«Я научилась стрелять, бросать гранаты… Ставить мины. Оказывать первую медицинскую помощь…
Но за четыре года… За войну я забыла все правила грамматики. Всю школьную программу. Могла разобрать автомат с закрытыми глазами, но сочинение при поступлении в институт написала с детскими ошибками и почти без запятых. Спасли меня мои боевые награды – в институт приняли. Стала учиться. Читаю книги – и не понимаю, читаю стихи – и не понимаю. Я забыла эти слова…
По ночам преследовали кошмары: эсэсовцы, лай собак, последние крики… Умирая, человек часто что-то шепчет, это страшнее крика. Все ко мне возвращалось… Человека ведут на расстрел… В глазах у него страх… И видно, что он не верит, до последней минуты не верит. И любопытство тоже, и любопытство есть. Он стоит перед автоматом и в последнюю минуту закрывается руками. Лицо закрывает… По утрам моя голова распухала от крика….

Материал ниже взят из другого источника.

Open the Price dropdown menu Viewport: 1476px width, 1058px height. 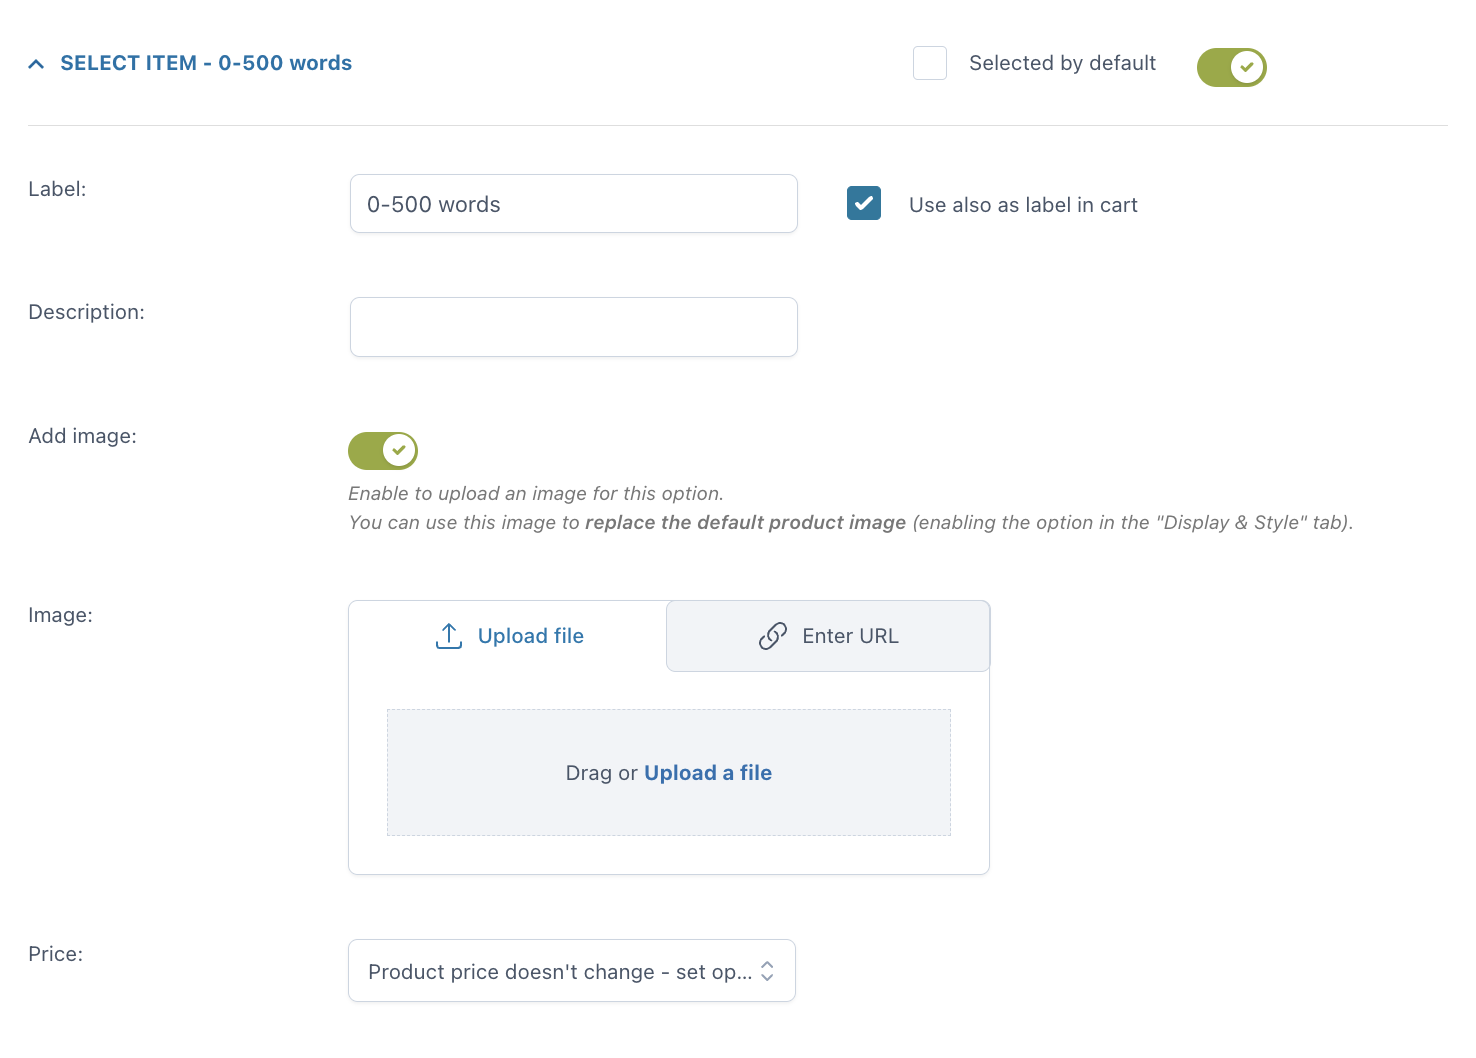tap(572, 970)
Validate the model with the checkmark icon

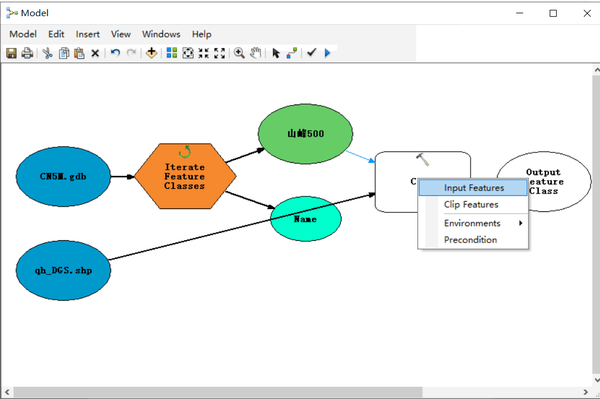pos(311,52)
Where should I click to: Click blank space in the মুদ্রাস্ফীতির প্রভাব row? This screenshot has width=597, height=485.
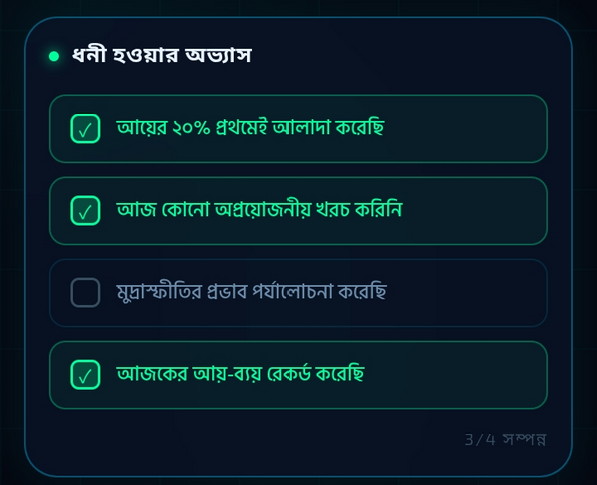466,292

Во время войны я не задумывалась, а тут стала думать. Прокручивать… Все это повторялось и повторялось… Я не спала… Врачи запретили мне учиться. Но девчонки – соседки по комнате в общежитии – сказали, чтобы забыла про врачей, и установили надо мной шефство. Каждый вечер они по очереди тащили меня в кино, на комедию. “Ты должна научиться смеяться. Много смеяться”. Хотела или нет – тащили. Комедий было мало, и каждую я смотрела по сто раз, раз сто – минимум. Первое время смеялась, как плакала…
Но кошмары отступили. Смогла учиться…»Тамара Устиновна Воробейкова, подпольщица
О Родине, Сталине и красном ситце
«Это была весна…
Гибли молодые ребята, они гибли весной… В марте, апреле… Запомнила, что весной, в пору, когда сады цвели и все ждали победу, хоронить людей было тяжелее всего. Даже если это вам уже говорили, еще раз запишите. Сильно помнится…
Два с половиной года я была на фронте. Тысячи перевязок сделали мои руки, тысячи ран промыли… Перевязывала и перевязывала… Однажды пошла переменить косынку, прислонилась к оконной раме и забылась. Очнулась и чувствую себя отдохнувшей. Встречает меня врач и начинает ругать. Я ничего не понимаю… Он ушел, но перед этим дал мне два наряда вне очереди, и моя напарница мне объяснила, в чем дело: я отсутствовала больше часа. Оказывается, я уснула.
Сейчас здоровья мало, нервы плохие. А когда спрашивают: “Какие у вас награды”, – стесняюсь признаться, что нет у меня наград, не успели меня наградить. И, может быть, потому не успели, что много нас было на войне и каждый делал, что мог… Что было в его силах… Разве можно было наградить всех? Но есть у нас всех самая большая награда – 9 Мая. День Победы!
Я помню необычную смерть… Никто тогда не разобрался, не до того было… А я вспоминаю… У нас умер один капитан в первый день, когда мы ступили на немецкую землю. У него, мы знали, вся семья погибла в оккупации. Это был храбрый человек, он так ждал… Он боялся погибнуть раньше. Не дожить до того дня, когда он увидит их землю, их несчастье, их горе. Как они плачут, как они страдают… Увидит разбитые камни вместо их домов… Умер он просто так, не раненый, ничего. Дошел, посмотрел – и умер.
Я и теперь иногда вспомню: почему он умер?»